I presently working with 1080 and 1095 steel in .125. , .187 and .250. thickness. I have got my primary bevels to a finished point (320 grit) and my secondary bevels at .040 or thickness of a dime before heat treat.

1) After heat treat and decarb I will have to regrind my entire bevel and achieve my final secondary(edge) bevel thickness before sharpening.

2) I'm not sure at what grit I regrind with after heat treat and at what final edge thickness im wanting to achieve. All my knives are a combination of (3)each EDC, Hunting, tactical, survival/woodsmen.

3) I'm not real sure at what my secondary bevels should be for each style of knife and I was anticipating using a 20° for all of them.

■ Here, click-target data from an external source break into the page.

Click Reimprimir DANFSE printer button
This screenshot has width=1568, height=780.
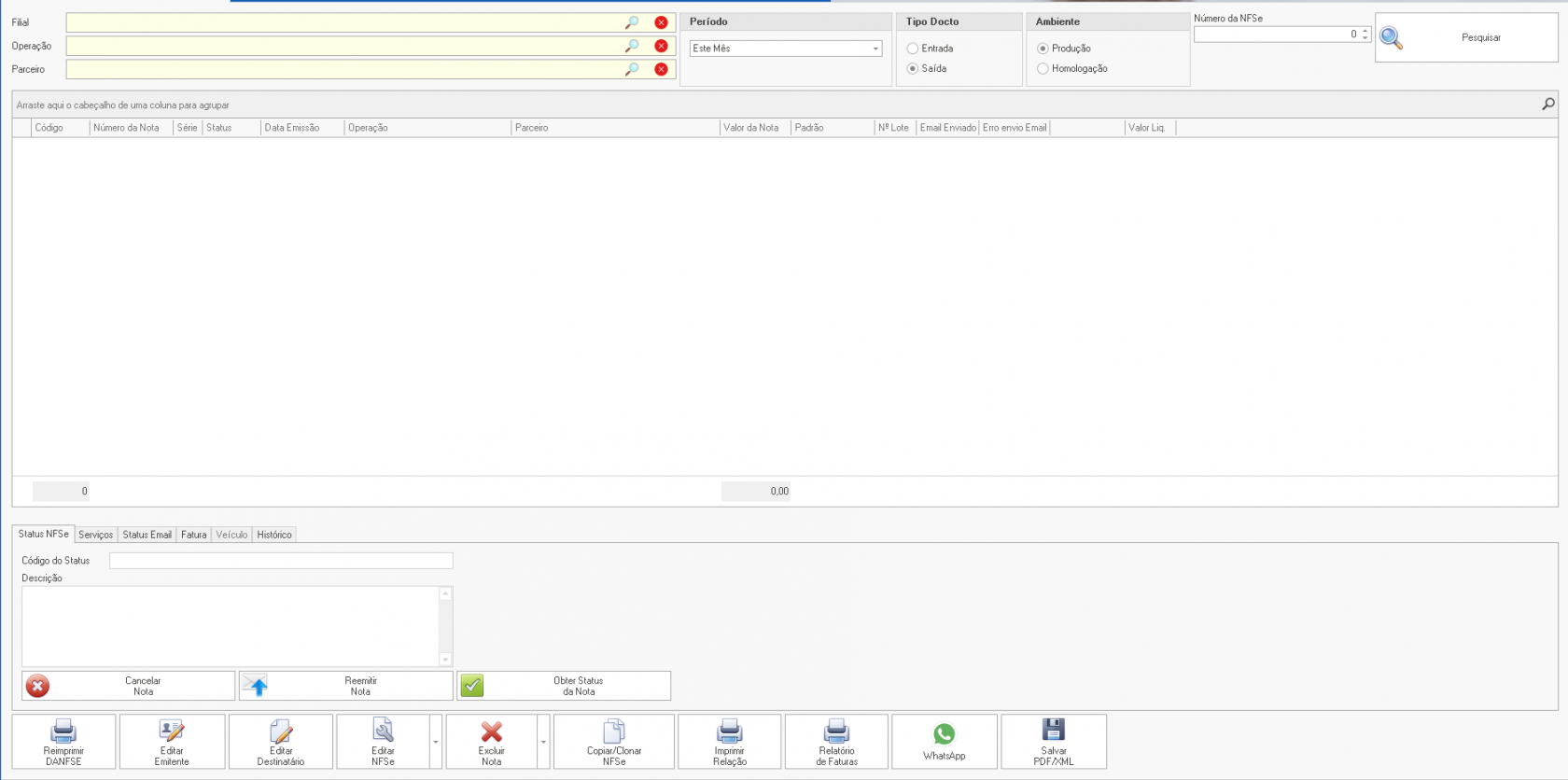[x=63, y=742]
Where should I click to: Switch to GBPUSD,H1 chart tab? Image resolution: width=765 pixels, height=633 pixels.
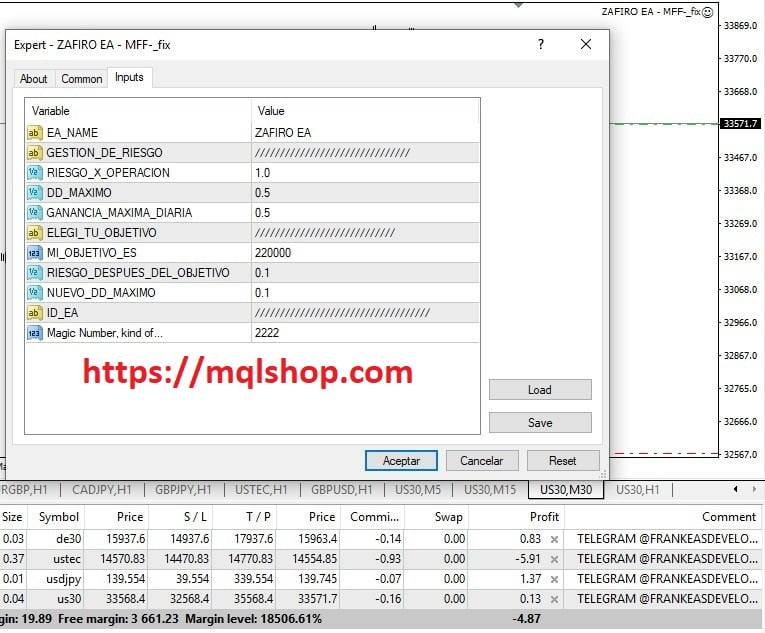point(342,490)
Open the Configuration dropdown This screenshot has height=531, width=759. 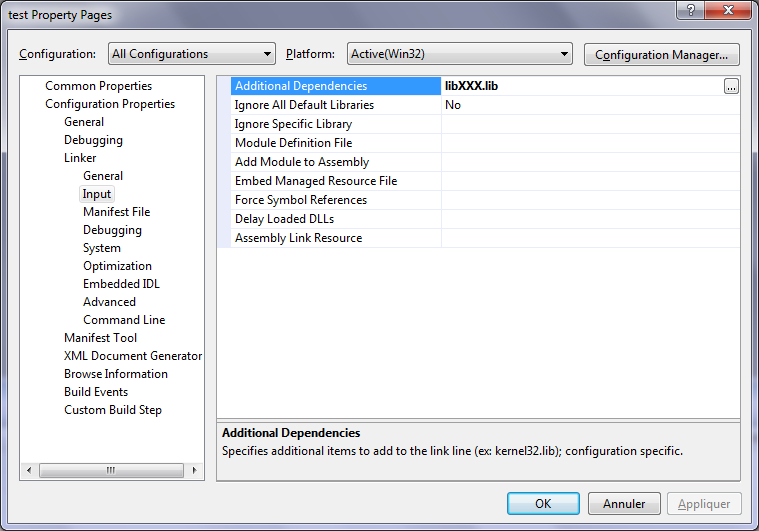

4) I'm also looking for what belt grit or stone grit procedure for final sharpening for just a good toothy paper cutting sharp and I'm not sure if any need to be razor/hair cutting sharp.
 
For the .125 thick stuff grind post heat treat. The thicker stuff go down to .020 take it to a 220grit finish. Post heat treat clean up with 220 grit then go up grits from there
 
A dime is over .050" thick. That is almost twice the thickness you want at HT (unless you have the ability to grind while hardened). Around .030" at the edge is a good rule of thumb for carbon steel blades. It is best to have the surface at 220 grit minimum for HT.

On a different note, most new makers make blades way too thick. .250" is good for a belt axe or a giant cleaver, but too thick for any normal knife. .125" is about the thickest a normal knife ever needs to be ... and .060" is a good thickness for most hunting/fishing knives. Measure the thickness of some commercial blades to verify this to yourself.
 
A dime is over .050" thick. That is almost twice the thickness you want at HT (unless you have the ability to grind while hardened). Around .030" at the edge is a good rule of thumb for carbon steel blades. It is best to have the surface at 220 grit minimum for HT.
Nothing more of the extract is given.